A la découverte de Putre
Départ d´Arica vers 17 heures 18 minutes (heure de fermeture des bureau de la Conaf à Arica!), aprés 2 heures d´attente de notre chauffeur. Le chauffeur, c´est Ernesto, le guardaparque du "Salar de Surire".
La monté à Putre, nous l´avons faite en même temps que le soleil plongeait dans l´océan. Tout au long des 2 h 1/2 de route, nous avons d´abord parcouru la vallée de la Lluta, dont le fond baigné par un mince fleuve est pris d´assaut par les cultures, maïs, légumes et autres. Dans les parties plus sèches, les élevages de poulets en batterie prennent la relève : hangar sur pilottis qui parsemment la vallée.
Puis, la route monte et prend la direction des sommets, en fait on reste longtemp autour des 1000 m, dans un paysage désertique, lunaire, travaillé par les vents et creusé par les torrents qui naissent, fugaces, lors des pluies de janvier/février.
Aprés avoir doublé quelques dizaines de camions, la route reprend le chemin des cîmes et un peu plus haut, les Cactus Candélabres entâchent la montagne ocre. Le soir, avec le coucher du soleil, le ciel se teinte de rose, d´orange. Si on ouvre la vitre de la voiture, on sent le froid qui pénètre dans l´habitacle, aucun doute, on a quitté le pacifique et sa douceur nocturne.
Puis vient Putre, On y arrive de nuit, les maisons sont basses, l´éclairage faible, les routes empavées secoue le pick-up. Puis c´est l´arrêt à la pépinière d´altitude de la Conaf. Fin du voyage.
Les jours suivants, nous avons mieux parcouru ce village surplombé par le volcan Taapaca...
C'est un village très ancien, bien qu'il ne reste que peu de traces de ses origines (quelques peintures rupestres). Après l'époque préhistorique, c'est le peuple Aymara qui peuplait alors le village, et qu'il nommait Murmullo de Agua, qui a été traduit Putire, et aujourd'hui Putre.
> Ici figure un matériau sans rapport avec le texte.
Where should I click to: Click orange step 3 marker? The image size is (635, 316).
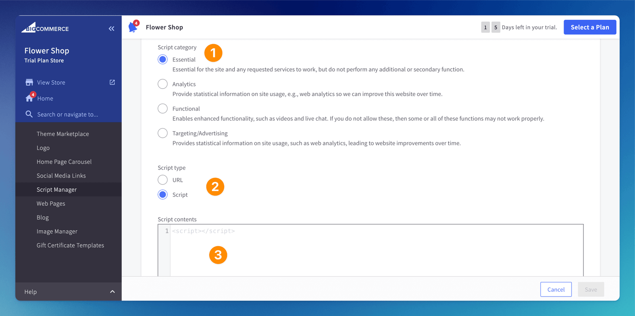pos(218,255)
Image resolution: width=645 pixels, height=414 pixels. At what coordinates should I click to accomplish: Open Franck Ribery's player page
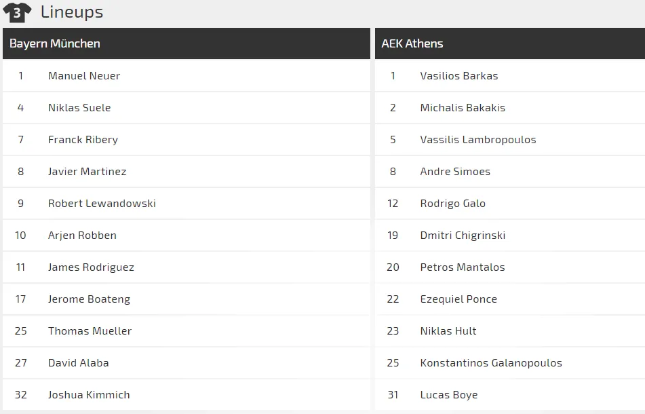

Les maisons basses, colorées, rangées dans des rues ou des chemins qui se croisent à angle droit...


L´église, monument national qui date de 1670, clocher rustique et trapu séparé du reste du bâtiment.

L'influence espagnole se fait sentir dans l'architecture de certains bâtiments de Putre (il reste de nombreux encadrements de portes datant du XVIIème siècle). En effet, la ville était un poste avancé pour le contrôle des populations autochtones.
Mais Putre n´est pas qu´un petit village d´altitude, rural et agricole... On y trouve entre autre, une garnison de six cents hommes (pour 1200 habitants) qui gardent les frontières entre Chili, Bolivie et Pérou, un petit hôpital (le seul à une bonne centaine de kilomètres à la ronde), des agences de voyages proposant des tours sur l´altiplano, quelques hôtels, écoles et collèges, épiceries et une station d´astrophysique où sont étudiés les rayons solaires.
Pour en revenir aux activités agricoles, l´altitude raisonnable permet l´élevage bovin et ovin, tandis que les cultures (luserne principalement) s´étagent sur des terrasses mises en place sur les versants proches. Des canaux d´irrigation sillonent des plateaux étroits entaillés par des gorges où, à cette époque, s´écoulent de petites rivières.


Nous logeons aux abords de la garnison, au siège de la Conaf à Putre, pépinière d´altitude, bureau principal du Parc Lauca (et aussi petit refuge).